Der einzige Unterschied ist, dass HDMI auch sound überträgt wenn ich mich nicht irre. 

Mfg Fleshless


----------



## Hideout (25. September 2011)

Also so weit ich weiß ist es egal: Da beide Anschlüsse und Signale digital sind macht es keinen Unterschied, die Qualität ist gleich. Bei HDMI können lediglich zusätzlich auch Audiosignale übertragen werden.


----------



## D@rk (25. September 2011)

Ich mein gelesen zu haben das DVI 120 Hz überträgt und HDMI das net packt.
Wenn ich falsch liege belehrt mich eines besseren


----------



## Softy (25. September 2011)

Die Qualität ist gleich, beide sind digitale Übertragungen. Ich würde auf DVI setzen, bei HDMI gibt es häufiger Bugs  Ich habe den 27" Samsung, der ebenfalls nur HDMI und VGA-Anschlüsse hat. Der ist prima zum Zocken, aber nur ein digitaler Anschluss ist nicht mehr zeitgemäß, und Bugs treten gelegentlich auch auf


----------



## streetjumper16 (25. September 2011)

Also ich finde DVI besser!

Wenn ich meine Monitore per HDMI anschließe, dann ist der Kontrast etc. echt mies also die Buchstaben und so sind verschwommen!
Bei DVI nicht! Verstehe das nicht aber deshalb bleibe ich bei DVI!


----------



## Joel-92 (25. September 2011)

Ich habe meinen 22" Monitor von BenQ auch per DVI angeschlossen. Funktioniert prima.

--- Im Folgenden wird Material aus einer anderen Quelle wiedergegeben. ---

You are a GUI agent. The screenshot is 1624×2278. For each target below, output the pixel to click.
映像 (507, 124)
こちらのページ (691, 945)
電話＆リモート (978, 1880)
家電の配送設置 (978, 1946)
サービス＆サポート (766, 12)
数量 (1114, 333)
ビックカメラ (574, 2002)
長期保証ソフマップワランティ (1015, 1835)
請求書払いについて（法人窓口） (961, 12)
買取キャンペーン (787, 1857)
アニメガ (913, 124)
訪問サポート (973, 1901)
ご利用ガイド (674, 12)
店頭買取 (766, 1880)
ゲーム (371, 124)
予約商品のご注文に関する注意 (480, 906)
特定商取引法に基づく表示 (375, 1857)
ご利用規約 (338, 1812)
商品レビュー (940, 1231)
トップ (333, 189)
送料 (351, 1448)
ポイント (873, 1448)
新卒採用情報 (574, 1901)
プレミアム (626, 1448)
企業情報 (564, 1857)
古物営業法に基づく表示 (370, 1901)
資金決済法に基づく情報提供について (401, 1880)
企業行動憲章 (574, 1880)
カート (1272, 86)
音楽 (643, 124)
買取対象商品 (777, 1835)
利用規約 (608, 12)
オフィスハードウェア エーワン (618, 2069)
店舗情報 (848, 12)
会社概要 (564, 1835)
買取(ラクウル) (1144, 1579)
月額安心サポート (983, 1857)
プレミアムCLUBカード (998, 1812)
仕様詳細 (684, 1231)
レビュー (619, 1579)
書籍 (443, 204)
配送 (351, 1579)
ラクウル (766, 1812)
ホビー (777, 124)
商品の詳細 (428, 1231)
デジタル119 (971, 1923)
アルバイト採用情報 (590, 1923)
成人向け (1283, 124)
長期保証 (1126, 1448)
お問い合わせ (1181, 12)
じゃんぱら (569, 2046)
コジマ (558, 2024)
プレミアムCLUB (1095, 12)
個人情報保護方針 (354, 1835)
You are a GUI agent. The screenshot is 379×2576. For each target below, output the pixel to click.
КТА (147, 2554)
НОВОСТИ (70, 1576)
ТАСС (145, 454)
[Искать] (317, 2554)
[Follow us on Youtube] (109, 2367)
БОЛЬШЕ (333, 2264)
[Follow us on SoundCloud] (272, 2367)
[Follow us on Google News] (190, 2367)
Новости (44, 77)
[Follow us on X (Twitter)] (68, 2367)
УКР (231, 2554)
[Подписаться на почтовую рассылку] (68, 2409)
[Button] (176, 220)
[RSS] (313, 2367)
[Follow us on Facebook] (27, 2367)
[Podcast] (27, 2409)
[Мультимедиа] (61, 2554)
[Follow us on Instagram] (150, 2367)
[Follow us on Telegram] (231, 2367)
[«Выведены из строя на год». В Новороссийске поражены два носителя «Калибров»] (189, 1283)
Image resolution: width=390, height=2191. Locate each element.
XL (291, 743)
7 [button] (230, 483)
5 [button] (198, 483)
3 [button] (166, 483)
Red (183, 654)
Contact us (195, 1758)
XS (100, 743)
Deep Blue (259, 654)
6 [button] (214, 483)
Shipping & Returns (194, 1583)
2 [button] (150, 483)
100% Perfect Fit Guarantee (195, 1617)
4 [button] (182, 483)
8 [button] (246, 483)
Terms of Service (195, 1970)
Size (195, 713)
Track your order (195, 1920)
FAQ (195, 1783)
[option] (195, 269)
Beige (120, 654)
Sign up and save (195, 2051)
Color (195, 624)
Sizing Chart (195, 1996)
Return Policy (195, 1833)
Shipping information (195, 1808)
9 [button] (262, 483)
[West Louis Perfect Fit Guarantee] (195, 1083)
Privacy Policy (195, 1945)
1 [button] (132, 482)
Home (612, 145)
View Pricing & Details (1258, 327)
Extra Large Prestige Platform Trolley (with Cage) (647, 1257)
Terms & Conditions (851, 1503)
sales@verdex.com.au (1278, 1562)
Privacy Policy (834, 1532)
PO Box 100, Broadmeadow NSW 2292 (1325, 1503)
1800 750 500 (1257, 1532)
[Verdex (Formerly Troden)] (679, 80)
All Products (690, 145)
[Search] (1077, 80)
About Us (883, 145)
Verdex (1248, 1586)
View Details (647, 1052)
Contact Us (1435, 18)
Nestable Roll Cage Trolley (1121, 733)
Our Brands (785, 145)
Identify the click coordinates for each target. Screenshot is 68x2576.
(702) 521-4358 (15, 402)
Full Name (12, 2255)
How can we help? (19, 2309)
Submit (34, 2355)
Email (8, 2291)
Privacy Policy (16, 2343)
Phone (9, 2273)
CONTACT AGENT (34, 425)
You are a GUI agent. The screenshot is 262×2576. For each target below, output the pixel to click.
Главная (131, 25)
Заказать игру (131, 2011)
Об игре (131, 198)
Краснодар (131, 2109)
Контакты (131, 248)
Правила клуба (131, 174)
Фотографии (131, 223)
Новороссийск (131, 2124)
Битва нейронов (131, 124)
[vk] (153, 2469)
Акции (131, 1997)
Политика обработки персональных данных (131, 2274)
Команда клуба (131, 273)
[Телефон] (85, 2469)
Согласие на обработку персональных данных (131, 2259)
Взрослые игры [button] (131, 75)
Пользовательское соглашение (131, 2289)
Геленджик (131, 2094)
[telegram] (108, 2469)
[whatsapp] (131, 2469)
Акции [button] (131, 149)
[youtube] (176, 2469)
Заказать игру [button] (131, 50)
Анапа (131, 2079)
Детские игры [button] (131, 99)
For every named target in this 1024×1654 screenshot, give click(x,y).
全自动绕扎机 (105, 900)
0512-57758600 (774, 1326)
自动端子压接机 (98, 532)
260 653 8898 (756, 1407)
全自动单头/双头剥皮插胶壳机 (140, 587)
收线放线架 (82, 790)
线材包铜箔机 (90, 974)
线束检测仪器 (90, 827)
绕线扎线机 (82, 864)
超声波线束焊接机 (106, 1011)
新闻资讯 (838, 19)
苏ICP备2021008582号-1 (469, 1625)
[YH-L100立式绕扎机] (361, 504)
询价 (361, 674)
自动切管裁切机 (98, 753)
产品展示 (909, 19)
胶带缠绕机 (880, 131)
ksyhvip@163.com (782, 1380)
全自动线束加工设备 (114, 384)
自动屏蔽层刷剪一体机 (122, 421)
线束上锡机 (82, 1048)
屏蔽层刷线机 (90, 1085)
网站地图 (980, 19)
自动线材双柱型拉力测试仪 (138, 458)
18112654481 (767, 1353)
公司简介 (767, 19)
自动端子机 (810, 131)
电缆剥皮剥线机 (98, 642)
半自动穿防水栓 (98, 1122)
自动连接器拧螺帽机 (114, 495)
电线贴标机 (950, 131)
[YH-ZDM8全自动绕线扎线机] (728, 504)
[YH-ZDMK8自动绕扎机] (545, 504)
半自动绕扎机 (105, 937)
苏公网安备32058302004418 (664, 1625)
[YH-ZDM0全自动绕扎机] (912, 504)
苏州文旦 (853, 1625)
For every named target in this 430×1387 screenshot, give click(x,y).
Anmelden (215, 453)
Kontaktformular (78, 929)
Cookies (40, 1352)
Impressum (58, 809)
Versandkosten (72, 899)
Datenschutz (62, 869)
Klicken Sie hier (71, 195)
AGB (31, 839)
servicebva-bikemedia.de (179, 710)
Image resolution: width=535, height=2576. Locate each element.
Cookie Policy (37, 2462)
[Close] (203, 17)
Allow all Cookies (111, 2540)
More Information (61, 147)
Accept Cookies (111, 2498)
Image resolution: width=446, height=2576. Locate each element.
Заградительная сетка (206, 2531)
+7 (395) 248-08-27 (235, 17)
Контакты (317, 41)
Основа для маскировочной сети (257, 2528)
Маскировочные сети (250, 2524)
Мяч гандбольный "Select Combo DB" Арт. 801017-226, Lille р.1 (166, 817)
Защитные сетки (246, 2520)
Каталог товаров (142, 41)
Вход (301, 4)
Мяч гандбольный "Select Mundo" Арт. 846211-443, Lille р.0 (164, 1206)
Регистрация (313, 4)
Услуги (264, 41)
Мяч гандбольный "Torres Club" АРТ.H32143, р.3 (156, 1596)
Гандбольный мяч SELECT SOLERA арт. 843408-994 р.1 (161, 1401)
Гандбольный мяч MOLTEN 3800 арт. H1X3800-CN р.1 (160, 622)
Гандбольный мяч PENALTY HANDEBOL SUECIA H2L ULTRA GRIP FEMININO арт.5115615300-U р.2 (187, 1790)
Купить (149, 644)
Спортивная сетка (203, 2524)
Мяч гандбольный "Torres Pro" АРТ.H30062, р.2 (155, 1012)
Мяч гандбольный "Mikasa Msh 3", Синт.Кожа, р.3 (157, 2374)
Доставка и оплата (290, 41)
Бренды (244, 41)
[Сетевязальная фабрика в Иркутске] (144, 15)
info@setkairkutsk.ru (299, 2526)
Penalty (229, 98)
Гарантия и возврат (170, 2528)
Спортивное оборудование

Wie meine Vorredner schon sagten: Die Bildqualität von HDMI und DVI ist gleich, da die Signale Digital übertragen werden. HDMI kann zusätzlich Soundsignale übertragen.


----------



## Scarecrow143 (25. September 2011)

Danke für die schnellen Antworten. HDMI überträgt also auch Audiosignale, muss ich dann also für den DVI-D Anschluss des BenQ Monitors noch andere Kabel anschließen für Audio oder nur das DVI Kabel in die DVI-D Schnittstelle? Und welchen Monitor würdet ihr mir empfehlen, ich spiele hauptsächlich an meinem PC, welcher von den beiden wäre also besser für mich? Der Samsung hat 2ms Reaktionszeit und der BenQ 5ms, ist das ein großer Unterschied? Oder ist das egal? Ich stelle gerade so viele Fragen weil ich beim kauf eines neuen Monitors keinen Fehler machen will. Ich freue mich auf Antworten.


----------



## loltheripper (25. September 2011)

Scarecrow143 schrieb:


> Danke für die schnellen Antworten. HDMI überträgt also auch Audiosignale, muss ich dann also für den DVI-D Anschluss des BenQ Monitors noch andere Kabel anschließen für Audio oder nur das DVI Kabel in die DVI-D Schnittstelle? Und welchen Monitor würdet ihr mir empfehlen, ich spiele hauptsächlich an meinem PC, welcher von den beiden wäre also besser für mich? Der Samsung hat 2ms Reaktionszeit und der BenQ 5ms, ist das ein großer Unterschied? Oder ist das egal? Ich stelle gerade so viele Fragen weil ich beim kauf eines neuen Monitors keinen Fehler machen will. Ich freue mich auf Antworten.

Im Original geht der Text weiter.